Clearly, $\operatorname{im} i = E^\star$. We denote by $E^\star_\tau$ the set $E^\star$ together with the subspace topology $\tau$ induced from $F$. Then $i:E^\star_\mathrm{w} \to E^\star_\tau$ is bijective. Let $f\in E^\star_\mathrm{w}$ and $(f_d)_{d\in D}$ be a net in $E^\star_\mathrm{w}$ such that $f_d \to f$. Because $i:E^\star_\mathrm{w} \to F$ is continuous, $f_d \to f$ in the topology of $F$. By our lemma, $f_d \to f$ in $E^\star_\tau$. Hence $i:E^\star_\mathrm{w} \to E^\star_\tau$ is indeed continuous.

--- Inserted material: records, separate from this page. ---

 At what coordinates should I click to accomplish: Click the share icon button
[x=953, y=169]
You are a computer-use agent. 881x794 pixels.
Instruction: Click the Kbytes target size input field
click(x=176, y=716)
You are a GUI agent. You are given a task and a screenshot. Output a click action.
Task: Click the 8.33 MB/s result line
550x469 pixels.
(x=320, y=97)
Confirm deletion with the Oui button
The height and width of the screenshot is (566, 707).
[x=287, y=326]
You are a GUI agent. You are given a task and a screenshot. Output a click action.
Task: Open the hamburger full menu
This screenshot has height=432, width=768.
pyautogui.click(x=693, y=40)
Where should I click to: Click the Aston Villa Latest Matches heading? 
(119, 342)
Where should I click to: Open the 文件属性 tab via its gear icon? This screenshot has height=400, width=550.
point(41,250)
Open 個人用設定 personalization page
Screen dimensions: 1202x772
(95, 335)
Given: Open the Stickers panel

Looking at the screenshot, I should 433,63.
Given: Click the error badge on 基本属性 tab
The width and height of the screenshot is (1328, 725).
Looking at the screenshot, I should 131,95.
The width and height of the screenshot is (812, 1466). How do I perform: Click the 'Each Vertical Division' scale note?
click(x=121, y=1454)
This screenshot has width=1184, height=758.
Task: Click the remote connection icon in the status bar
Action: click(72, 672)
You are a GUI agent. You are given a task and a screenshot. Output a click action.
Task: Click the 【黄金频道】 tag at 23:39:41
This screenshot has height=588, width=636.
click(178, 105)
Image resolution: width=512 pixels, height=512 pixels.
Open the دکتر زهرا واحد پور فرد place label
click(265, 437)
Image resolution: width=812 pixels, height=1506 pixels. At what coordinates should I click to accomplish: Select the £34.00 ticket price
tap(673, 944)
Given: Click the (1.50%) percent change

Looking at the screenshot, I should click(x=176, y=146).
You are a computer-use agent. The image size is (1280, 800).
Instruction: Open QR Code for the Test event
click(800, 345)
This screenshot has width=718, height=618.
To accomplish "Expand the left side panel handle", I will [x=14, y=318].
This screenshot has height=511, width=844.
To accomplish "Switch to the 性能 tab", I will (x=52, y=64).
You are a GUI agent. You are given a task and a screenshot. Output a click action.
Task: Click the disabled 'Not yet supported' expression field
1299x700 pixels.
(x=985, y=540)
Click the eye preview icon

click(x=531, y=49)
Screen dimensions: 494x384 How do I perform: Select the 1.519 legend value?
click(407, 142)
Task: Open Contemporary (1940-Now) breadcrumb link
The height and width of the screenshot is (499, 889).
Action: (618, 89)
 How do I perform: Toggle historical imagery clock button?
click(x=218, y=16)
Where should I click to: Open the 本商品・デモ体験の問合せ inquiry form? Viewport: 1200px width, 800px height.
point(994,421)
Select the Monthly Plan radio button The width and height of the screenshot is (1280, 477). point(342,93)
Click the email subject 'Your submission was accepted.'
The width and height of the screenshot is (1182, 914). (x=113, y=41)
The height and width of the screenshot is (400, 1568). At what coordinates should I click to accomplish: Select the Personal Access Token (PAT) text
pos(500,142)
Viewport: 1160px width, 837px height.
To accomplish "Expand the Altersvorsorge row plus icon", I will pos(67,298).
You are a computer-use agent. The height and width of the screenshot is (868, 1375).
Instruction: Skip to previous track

Let $i^{-1}:E^\star_\tau \to E^\star_\mathrm{w}$ be the inverse of $i:E^\star_\mathrm{w} \to E^\star_\tau$. Let's prove that $i^{-1}$ is continuous. It suffices to show that $\varphi_x: E^\star_\tau \to \mathbb R, f \mapsto \langle f, x\rangle$ is continuous for all $x\in E$. This is indeed true because $\varphi_x = \pi_x \restriction E^\star$. Notice that continuous map sends compact set to compact set. Hence it suffices to prove that $\mathbb B_{E^\star}$ is compact in $\tau$. By our lemma, it suffices to prove that $\mathbb B_{E^\star}$ is compact in the topology of $F$.
Let $B_1 := \{f\in F \mid f \text{ is linear}\}$ and $B_2 := \prod_{x\in E}[-|x|, |x|]$. Then $\mathbb B_{E^\star} = B_1 \cap B_2$. The closed interval $[-|x|, |x|]$ is clearly compact. By Tychonoff's theorem, $B_2$ is compact.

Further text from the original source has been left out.